====== Texte du document ======
Paul Otellini, PDG d’Intel : parcours d’un homme du PC

Le départ à la retraite inattendu du PDG d'Intel est l'occasion, à travers son parcours, de dresser un état des lieux de sa société. En presque 40 ans, les destins de Paul Otellini et d'Intel sont en effet intimement liés.
L’annonce de son départ à la retraite a surpris le marché. Au sein d’Intel, la nouvelle a, semble-t-il, pris les salariés de court. En presque 40 ans de carrière au cœur de la firme de Santa Clara, Paul Otellini a su s’attirer le respect de ses employés et adversaires. Pourtant, aux pays de la high-tech, au cœur du « geekisme » assumé, le roi n’est ni un ingénieur, ni un technicien mais bien plutôt un commercial de génie.
Un manager humain, pour autant que les histoires lâchées ici et là puissent en dresser un portrait fidèle, un commercial doué, un stratège éprouvé, un fidèle d’Intel et de son âme, le x86. Un homme de PC.
1974 – 1980 : les années fondatrices

Ses études finies, il cherche un travail dans la Silicon Valley, encore agricole à l’époque, et envisage de travailler chez Fairchild Semiconductor ou Advanced Micro Deviced (AMD). Il choisit finalement Intel, fondé seulement six ans plus tôt par Robert Noyce et Gordon Moore, celui-là même qui a édicté la loi qui porte son nom.
Paul Otellini entre donc chez Intel après son MBA à l’université de Berkeley (Californie). Une de ses premières tâches sera de développer un programme de gestion des coûts pour la société sur un des premiers ordinateurs. Il va ensuite gérer les aspects financiers et commerciaux liés à la nouvelle division processeur d’Intel, créée après l’introduction du premier microprocesseur Intel en novembre 1971.
1980 – 1987 : l’aventure IBM, Intel au cœur du PC
C’est lui qui va persuader IBM d’adopter des processeurs Intel. Le géant IBM recourait aux services d’Intel pour s'approvisionner en mémoire jusqu’alors. C’est donc un processeur Intel qui va animer le premier PC d’IBM, lors de sa sortie en août 1981. Paul Otellini a su jouer du besoin d’IBM de sortir rapidement un ordinateur personnel, en en sous-traitant les composants et l’OS, pour s’inscrire en concurrent d’Apple, de Commodore, d’Atari et autres Tandy, qui régnaient sur ce marché jusque-là.
====== Entrées affichées ======
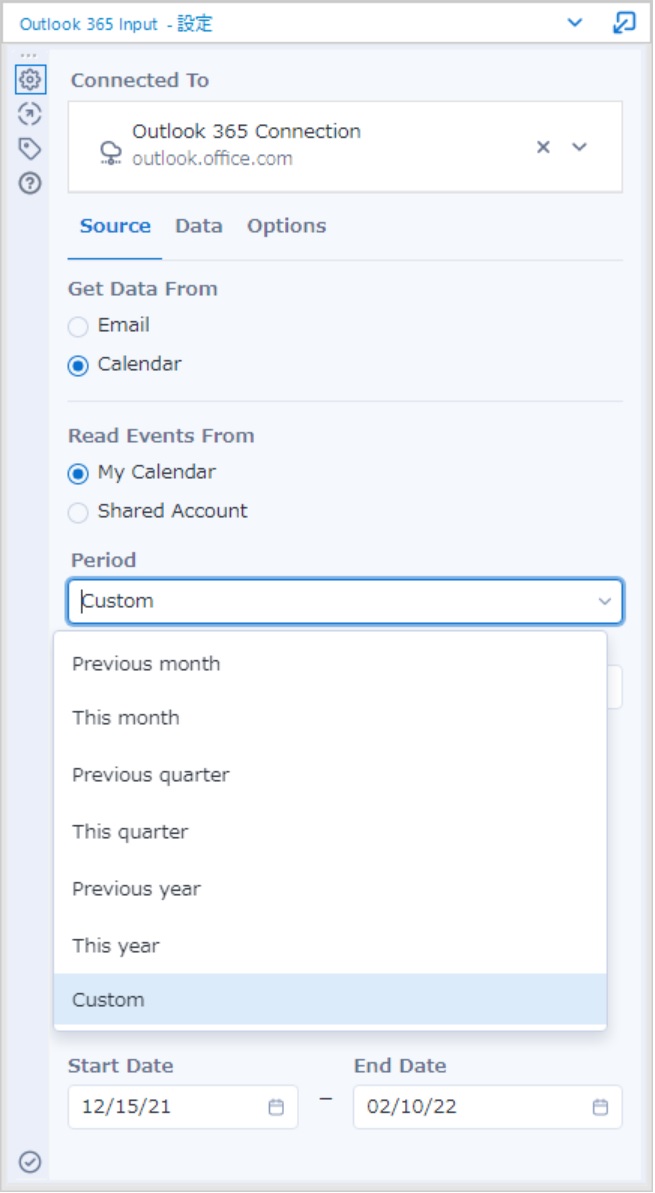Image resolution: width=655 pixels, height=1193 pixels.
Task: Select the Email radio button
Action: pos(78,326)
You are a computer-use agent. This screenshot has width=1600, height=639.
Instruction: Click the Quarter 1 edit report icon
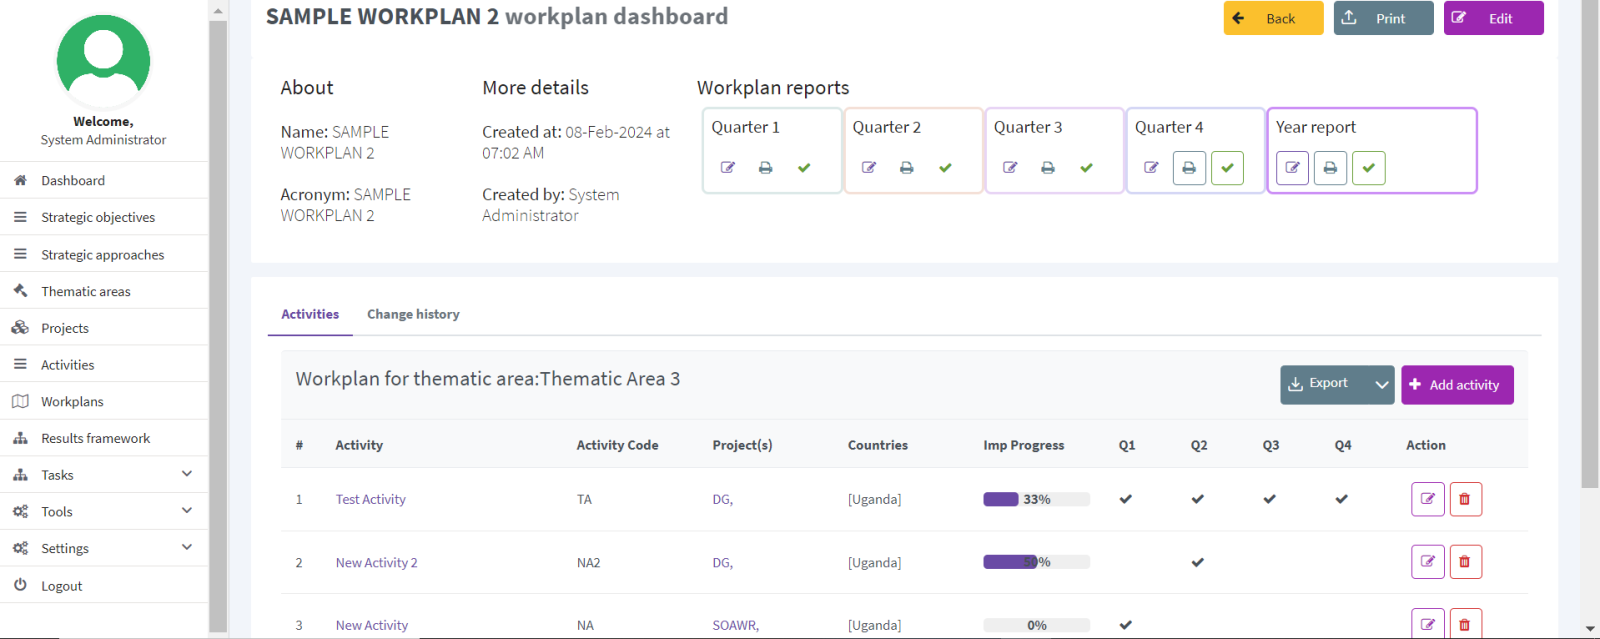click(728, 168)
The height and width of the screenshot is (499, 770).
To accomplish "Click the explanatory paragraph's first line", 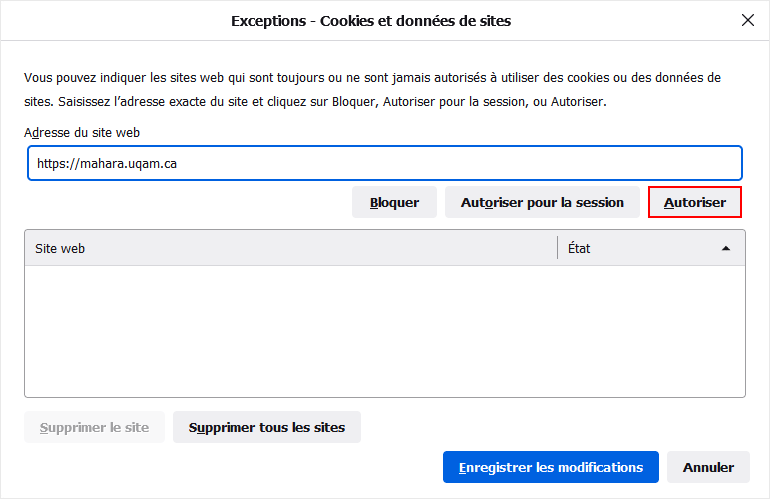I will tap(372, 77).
======
Consigne —
Condensez sous forme de liste le paragraphe du texte sur Paul Otellini qui commence par « Paul Otellini entre donc chez Intel », en gardant ses faits essentiels.

Réponse —
- Entrée chez Intel après un MBA à l'université de Berkeley (Californie).
- Une de ses premières tâches : développer un programme de gestion des coûts pour la société sur un des premiers ordinateurs.
- Ensuite : gestion des aspects financiers et commerciaux de la nouvelle division processeur d'Intel.
- Cette division a été créée après l'introduction du premier microprocesseur Intel en novembre 1971.